→ PROVIDED PASSAGE:
+++

In this study, the removal of two emerging pollutants (EPs), antipyrine and acetanilide, through adsorption on
activated carbons (ACs) prepared by chemical activation of Organosolv lignin with H3PO4 were evaluated. ACs
with different pore size distribution were obtained at different impregnation ratios (H3PO4/lignin, 0.5–3.0 w/w)
and activating temperatures (500–900 ◦C). The porosity and surface chemistry of the ACs were determined, and a
bimodal size distribution of micropores and narrow mesopores was observed for the different ACs. These ACs
were tested for antipyrine and acetanilide adsorption in aqueous solutions in a batch system at 20 ◦C and low
concentration levels (0.5–10 ppm). In general, the ACs exhibited higher adsorption affinity to acetanilide than to
antipyrine due to its smaller molecular size. Langmuir adsorption isotherm was able to describe the adsorption
equilibrium data. A new Linear Driving Force (2-LDF) kinetic model, based on the bimodal size distribution of
micropores and narrow mesopores observed for the ACs has been developed. The new model provided a more
accurate description of the batch adsorption rates than that obtained from conventional kinetic models, and also
enabled to relate the pore size distribution of the adsorbent with the adsorption kinetics. The validity of this
model was checked in small-scale column fixed bed adsorption for the AC showing the highest affinity for both
EP. The kinetic model and equilibrium adsorption isotherm obtained from the batch experiments were suc-
cessfully used to provide an accurate description of the bed service time and the full breakthrough profile of
acetanilide and antipyrine.

+++

→ PROVIDED DATA:
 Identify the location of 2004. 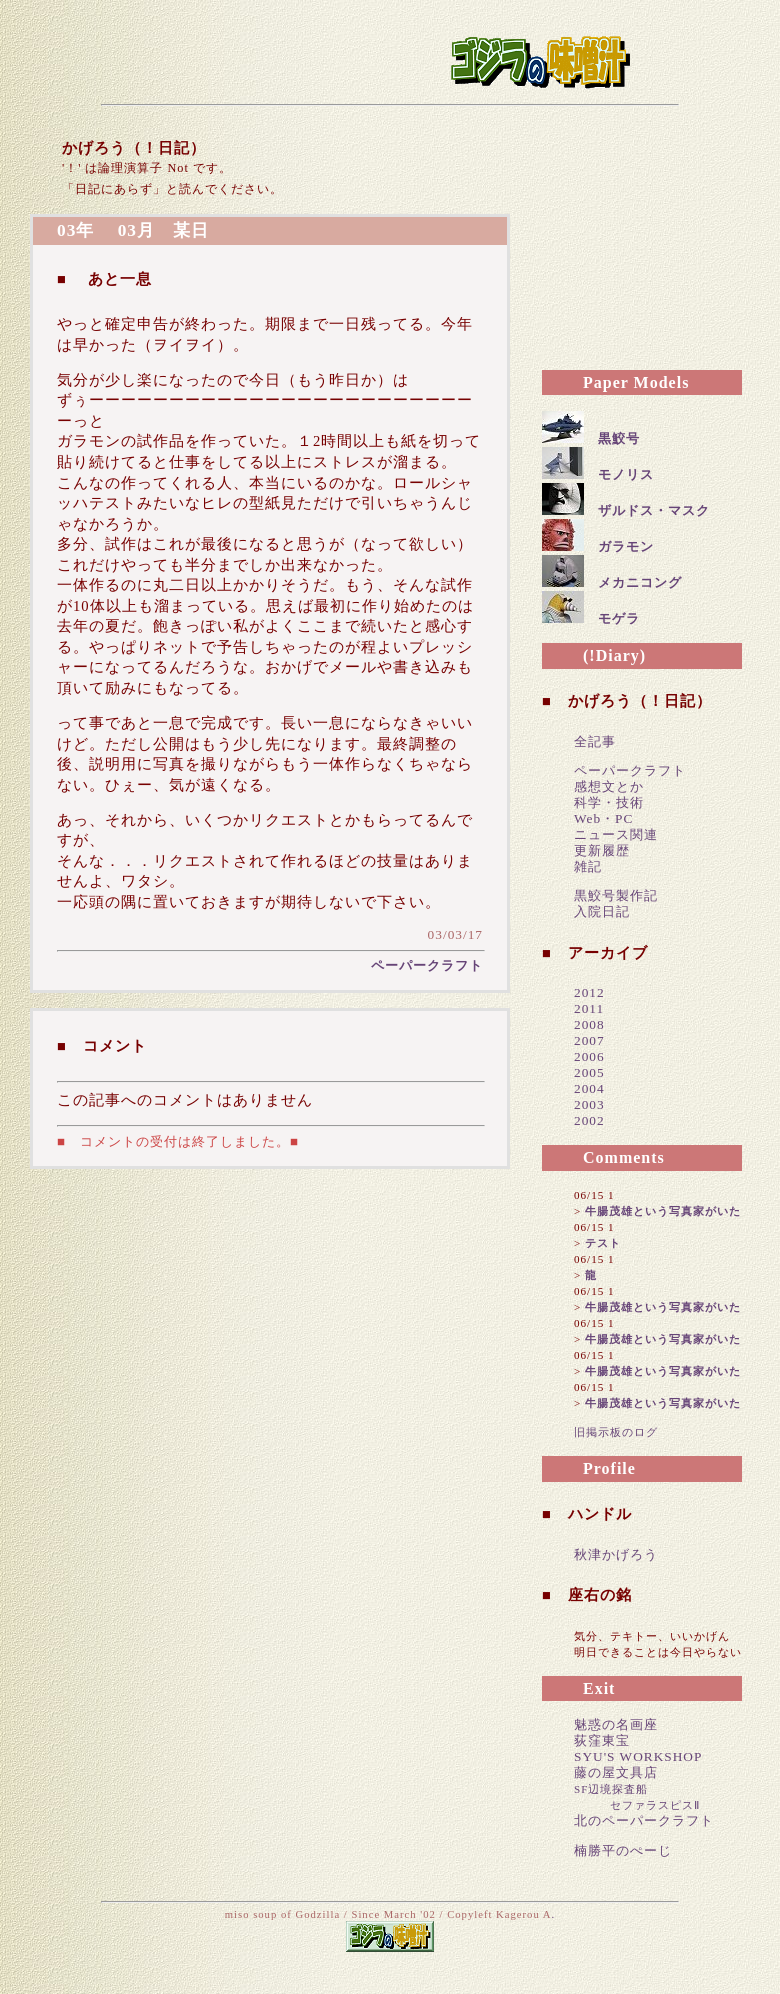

+++

→ GIVEN EXERCISE 1: Decide whether each statement below agrees with the abstract on lignin-based activated carbons, answering yes or no and quoting the deciding words of the abstract: (a) the impregnation ratios went as high as 3.0 w/w; (b) the activated carbons adsorbed antipyrine more readily than acetanilide; (c) the new kinetic model was tested in small-scale column fixed bed adsorption.
→ GIVEN EXERCISE 2: Transcribe the part of the abstract that begins at the words "In this study, the" and stops after the words "(H3PO4/lignin, 0.5–3.0 w/w)".

→ SOLUTION 1:
(a) Yes: "impregnation ratios (H3PO4/lignin, 0.5–3.0 w/w)"
(b) No: "the ACs exhibited higher adsorption affinity to acetanilide than to antipyrine due to its smaller molecular size"
(c) Yes: "The validity of this model was checked in small-scale column fixed bed adsorption"

→ SOLUTION 2:
In this study, the removal of two emerging pollutants (EPs), antipyrine and acetanilide, through adsorption on
activated carbons (ACs) prepared by chemical activation of Organosolv lignin with H3PO4 were evaluated. ACs
with different pore size distribution were obtained at different impregnation ratios (H3PO4/lignin, 0.5–3.0 w/w)